3. Large inventories require plant and stores/warehouse space, people and equipment to transport, stock, retrieve, and distribute.

SPACE UTILIZATION

Almost without exception every factory is twice as large as it needs to be to produce as much as double its current output. This being the case, the smallest factories should be the best factories, as suggested in Exhibit 12. Paradoxically, the physical size of a building hardly dictates the success of a company. A very large plant can be one of the best or one of the worst, depending on how its space is utilized. Experienced professionals can easily scan a factory, recognize opportunities for improvement, and establish targets for better use of space. Typical targets should be:

Plantwide 50 percent
Machine process 50 percent
Assembly 80 percent
Stores/warehouse 50 percent

One important objective of improved space utilization is to reduce the required capital investment and depreciation expense for manufacturers that own their factories, or to reduce operating costs for those that rent space. Since lower-level management personnel are usually naive about the advantages of improved use of space, they often misconceive that improved space utilization means uncomfortable working areas for employees. But, in truth, working areas actually increase, as excessive inventory, conveyors or wide aisles, and wasted, unused space disappear. Also, these same managers often feel that if half the factory space is vacated, there are no savings since the space would just sit idle. Executive management, on the other hand, is often instantly able to envision dramatic savings associated with improved space utilization. For instance, it can see that:

1. Inventory, machines, etc., from other company plants and/or warehouses can be moved into the vacated space, and the other facilities can be sold or subleased.
2. New products or acquired product production can be moved into the vacated space.
3. With newly vacated space, existing plans for new factories and/or warehouses can be dropped.
4. Walls can be erected between the occupied and vacated space, and the vacant space can be sold or rented.
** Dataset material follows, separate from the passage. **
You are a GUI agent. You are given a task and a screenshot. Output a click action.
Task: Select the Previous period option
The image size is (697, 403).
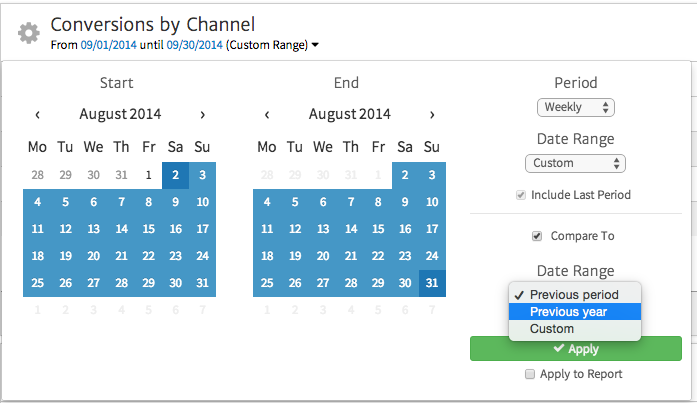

Vacated space can, by itself, be a source of major economic benefit. In most companies, however, improved utilization of space has many more important recurring productivity benefits. Processes designed to improve space utilization eliminate excess work-in-process inventory and the corresponding investment. Permanent reduction of inventory either reduces the carrying costs, or permits investment of the freed-up capital. In addition, smaller spaces minimize the unnecessary movement of staff -- including both indirect personnel such as material handlers, supervisors, equipment repair employees; and direct workers who waste time moving about in areas that are larger than necessary to perform production operations. Improved space utilization also has some theoretical, intangible benefits that produce major economic results. For example, it improves communication among workers themselves, and between employees and supervisors. As well, the following unexpected changes typically occur: improvement of 90 percent in the number of defects, and a 75 percent improvement in equipment downtime. However, these performance improvements cannot be calculated based only on such concrete factors as time and motion, since they result largely from improved communications and team esprit de corps; nevertheless, management should establish targets for such improvements, remembering that setting the target high, and demanding its achievement, are two of the most important factors in success.

INVENTORY REDUCTION

For most manufacturing companies, reduction of inventory investment and of the associated costs of capital (or alternative investment return) is one of the most important internal sources of improved profitability. Although it is easier and faster to reduce work-in-process inventory, the largest amount of inventory (and, therefore, the area for greatest improvement) is in purchased materials and components and in finished goods. Permanent reduction of the latter inventory depends primarily on the implementation and operation of new manufacturing assembly and machining processes. For example, reducing changeover costs and the attendant ability to produce small production runs are paramount to finished goods reduction. However, achieving a permanent reduction of both finished goods and purchased inventories normally requires more time and effort than reducing work-in-process inventory. This involves implementation of new assembly and machining facilities since the physical layout and the process of the new facility control these inventory levels. When there is no space for work-in-process inventory, it cannot exist.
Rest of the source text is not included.